[Catatan dari sebuah kumpulan data]
+---+

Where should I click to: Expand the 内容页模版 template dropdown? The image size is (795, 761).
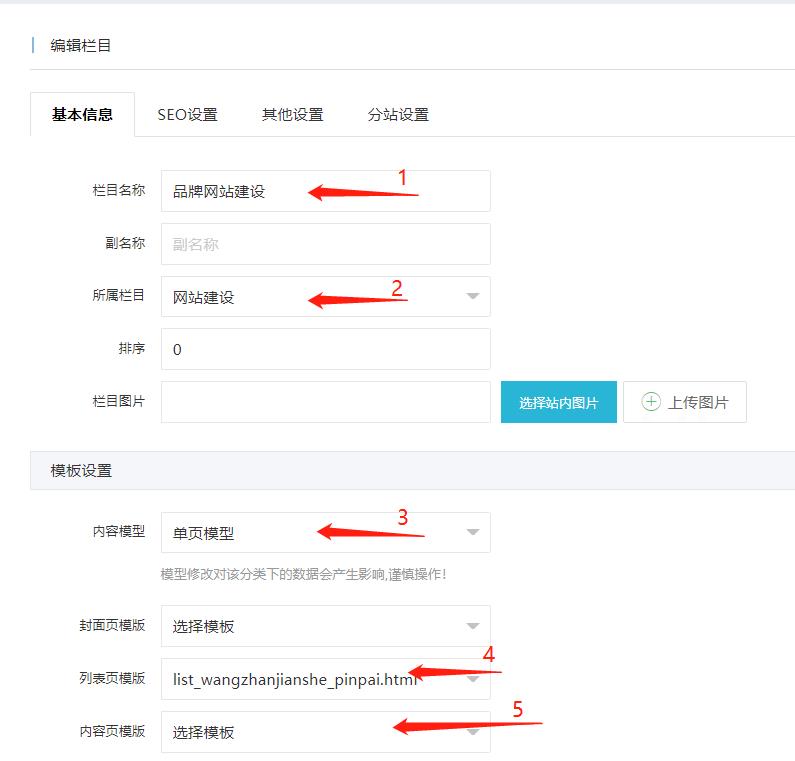click(325, 732)
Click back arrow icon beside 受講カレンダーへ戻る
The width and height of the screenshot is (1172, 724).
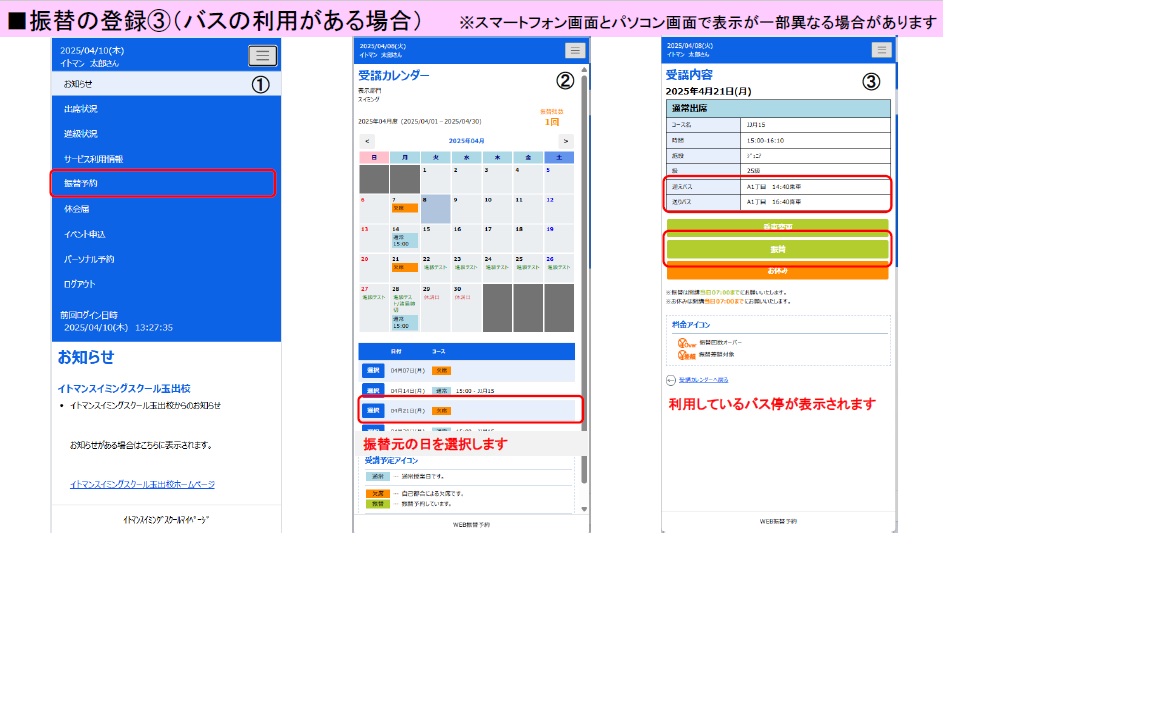click(670, 380)
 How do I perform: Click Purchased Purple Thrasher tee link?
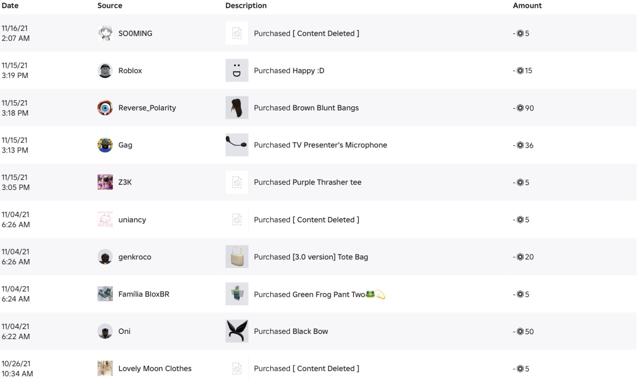pyautogui.click(x=307, y=182)
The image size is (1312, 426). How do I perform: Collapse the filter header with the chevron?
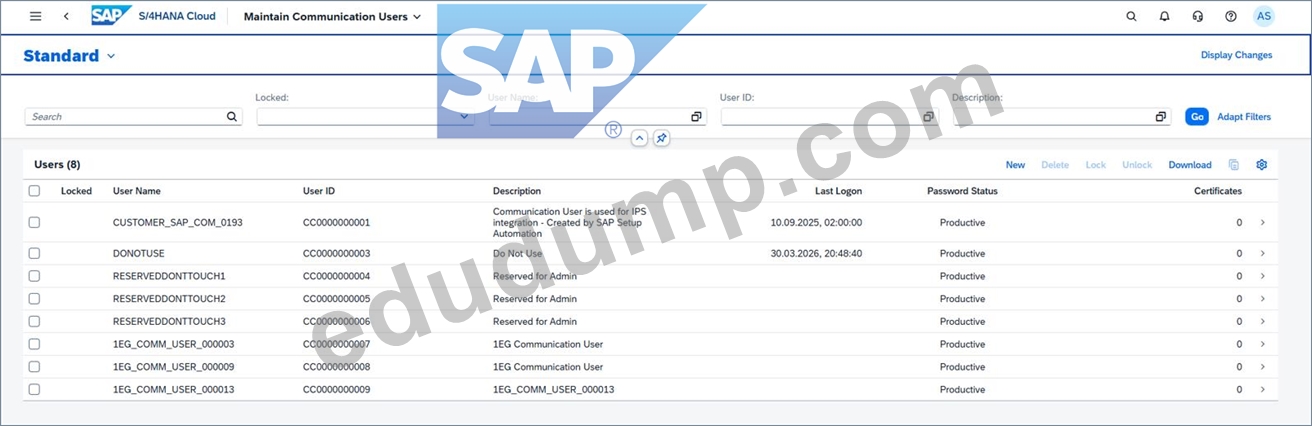pyautogui.click(x=640, y=138)
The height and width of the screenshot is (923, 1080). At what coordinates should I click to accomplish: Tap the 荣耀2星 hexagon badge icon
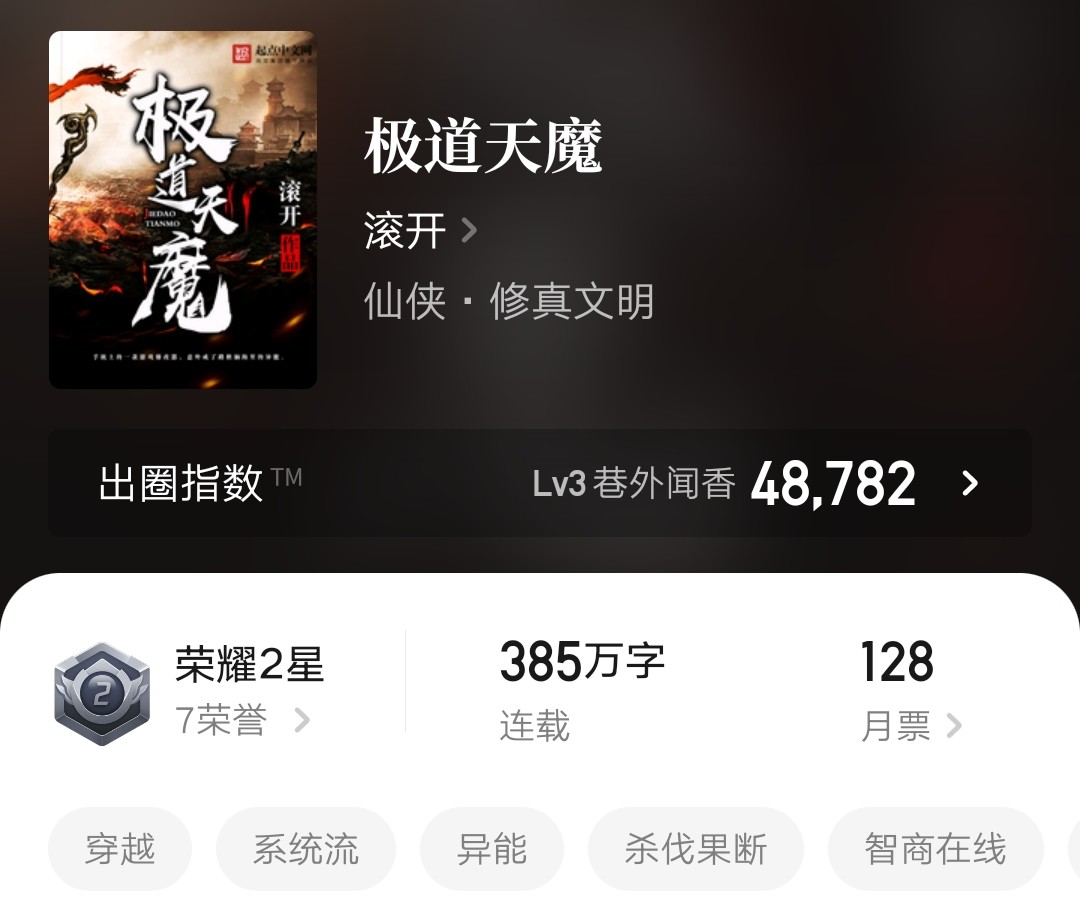point(102,693)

+---+

* TUGAS ANDA *
Ulangi semua catatan di atas kata demi kata, tetapi jangan sertakan gambarnya dalam jawaban Anda.

* JAWABAN DI BAWAH *
Where should I click to: Expand the 内容页模版 template dropdown? The image size is (795, 761).
click(325, 732)
Click back arrow icon beside 受講カレンダーへ戻る
The width and height of the screenshot is (1172, 724).
click(670, 380)
 How do I perform: Click Purchased Purple Thrasher tee link?
pyautogui.click(x=307, y=182)
The image size is (1312, 426). How do I perform: Collapse the filter header with the chevron?
pyautogui.click(x=640, y=138)
The height and width of the screenshot is (923, 1080). At what coordinates should I click to accomplish: Tap the 荣耀2星 hexagon badge icon
point(102,693)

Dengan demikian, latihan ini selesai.